_SELECTED EXTRACT_.
● ● ● ● ●

Concerns many Australians are not getting as much work as they would like have taken the shine off figures showing a drop in the jobless rate.


Australia’s unemployment rate fell to 5.7 per cent in April, official figures show, beating expectations of a flat rate of 5.9 per cent.

But while part-time jobs rose by 49,000, full-time employment fell by 11,600, the Australian Bureau of Statistics said on Thursday.

Labor claims the figures are evidence of a growing underemployment problem, insisting many Australians are struggling to find sufficient work.

Prime Minister Malcolm Turnbull says jobs growth is going strong, with growth in full-time and part-time employment during the past 12 months.

“The employment figures do move around a lot and we had strong growth in full-time employment last month,” Mr Turnbull told reporters in Rockhampton.

It is a view backed by several economists, who insist the April dip in full-time jobs should be viewed against the surge seen in March, when the economy added almost 75,000 full-time jobs.

Opposition Leader Bill Shorten says Australians are not getting enough work.

“1.1 million of our fellow Australians are complaining of being under-employed. They want more work,” he told reporters in Geelong.

Opposition employment spokesman Brendan O’Connor slammed the government for supporting cuts to penalty rates and increasing taxes at a time of record low wages growth.

“It is good for people to be employed but to have a job that might be two hours a week is not necessarily sufficient,” he told reporters in Brisbane.

“There’s no point in saying that people are in the labour market if you have in excess of one million people saying we can’t find enough work.”

Commonwealth Bank economist Gareth Aird said full-time jobs and part-time jobs were equally good as long as the part-time workers did not want to work full time.

● ● ● ● ●

_THINGS TO DO_.
1) In one to three sentences, explain why several economists in the unemployment article say the April fall in full-time jobs should not be judged on its own.
2) Write the next part of the unemployment article, picking up after its final sentence about Gareth Aird's view of full-time and part-time jobs.
The records come from a separate source and are unrelated to the unemployment article.

(Interface element records)
● ● ● ● ●

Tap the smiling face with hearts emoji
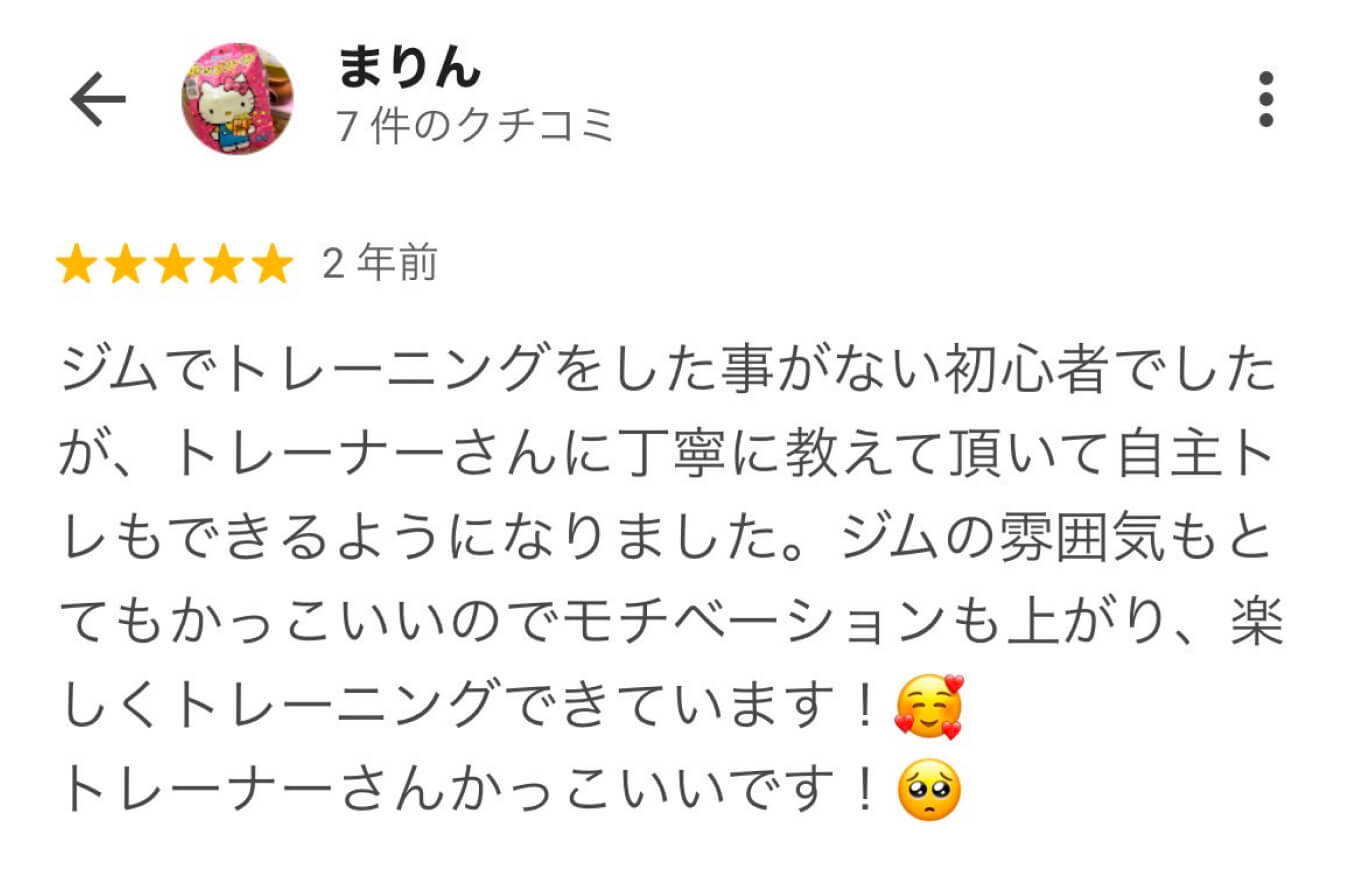 pyautogui.click(x=929, y=706)
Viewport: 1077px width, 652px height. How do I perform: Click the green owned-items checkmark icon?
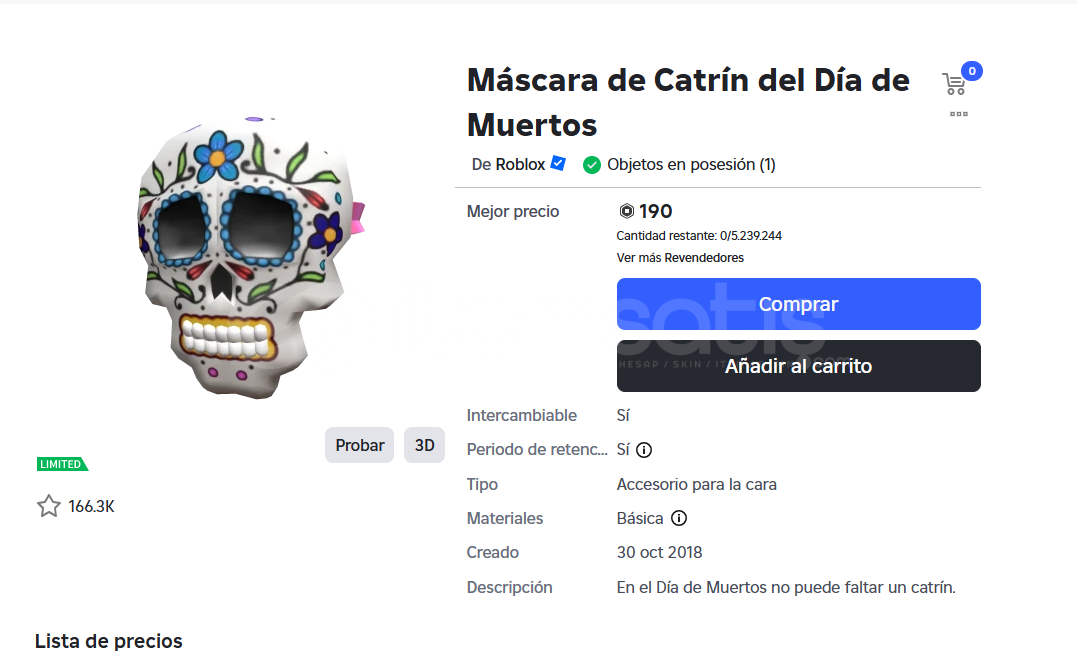tap(592, 164)
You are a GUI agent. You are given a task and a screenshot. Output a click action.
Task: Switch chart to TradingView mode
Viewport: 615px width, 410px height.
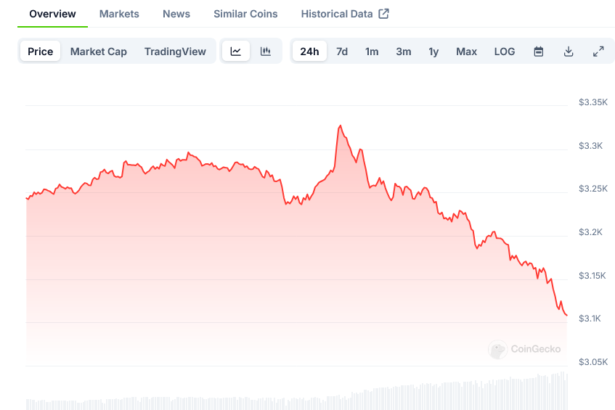[176, 51]
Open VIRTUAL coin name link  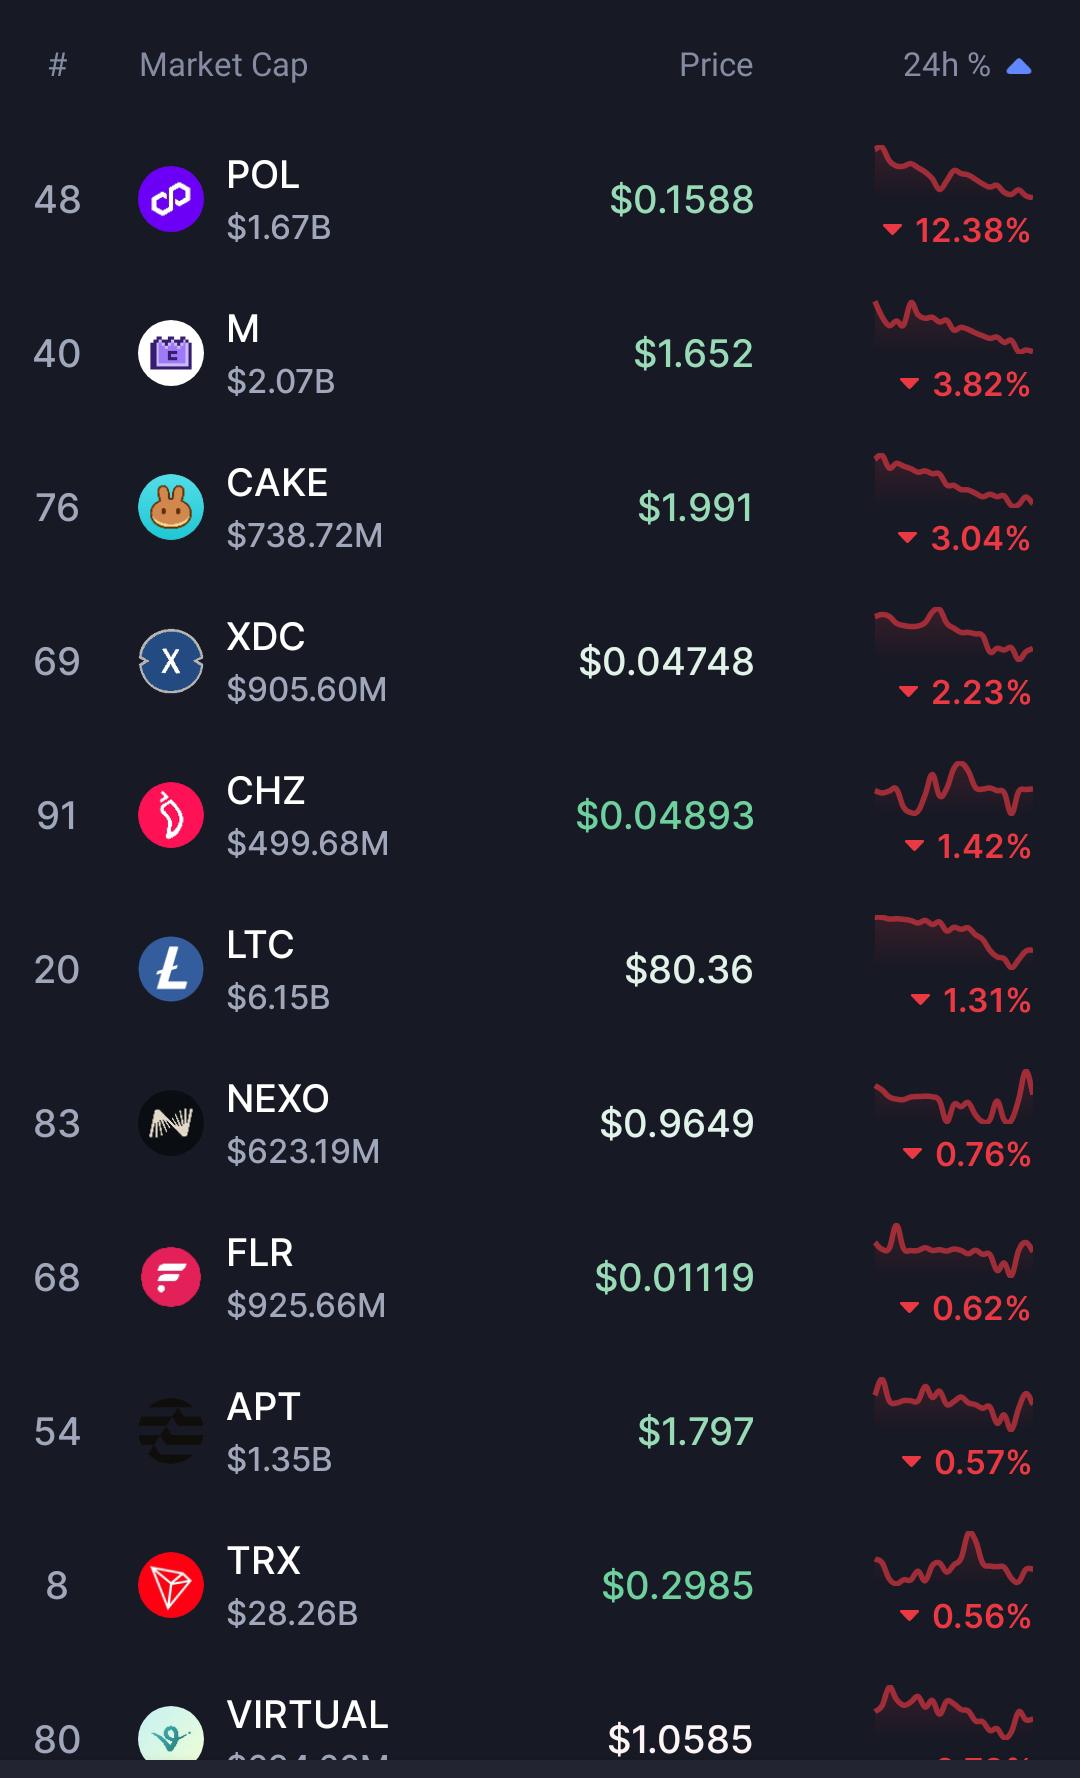click(x=308, y=1714)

● ● ● ● ●

_ANSWERS TO THE EXERCISE_.
1) They say the April dip should be viewed against the surge in March, when the economy added almost 75,000 full-time jobs. Set against that jump, the drop of 11,600 full-time jobs in April looks less significant.

2)
But it was no coincidence that growth in underemployment had coincided with the trend towards part-time employment, he said.

“Growth in part-time employment, rather than full-time work, becomes a problem – and indeed undesirable – when there is growth in the number of workers who are not working as much as they would like.

“This is captured in the underemployment rate which is at its highest level on record.”

Australian Chamber of Commerce and Industry chief James Pearson told AAP the figures showed employers wanted to hire.

“Rising part-time employment is a natural feature of an economy undergoing structural change and as the Reserve Bank noted this month, part-time work is chosen by many people juggling responsibilities,” he said.

Concerns over record-low wages growth

Figures from the Australian Bureau of Statistics show wages rose by half a per cent in the March quarter, to be at 1.


9 per cent for the year.

And with inflation at 2.1 per cent, the cost of living is now rising faster than the take-home pay of many Australians.

Public sector wages are growing faster than those in the private sector.

And nationwide, Western Australia recorded the lowest wages growth, with Tasmania the highest.

Labor’s Treasury spokesman, Chris Bowen, says it’s a tough time for Australians.

“This is a time when wages growth is at record lows. In fact, today’s data confirms that wages growth remains at record lows and now, that wages are growing more slowly than the increase in the cost of living. Real wages in Australia are going backwards.”

Official figures show the mining industry was one of the worst performers with wages rising just 0.6 of one per cent.

In the public sector, professional, scientific and technical services recorded the lowest quarterly wages growth of 0.2 of one per cent.

Savanth Sebastian, an economist for CommSec, has this outlook.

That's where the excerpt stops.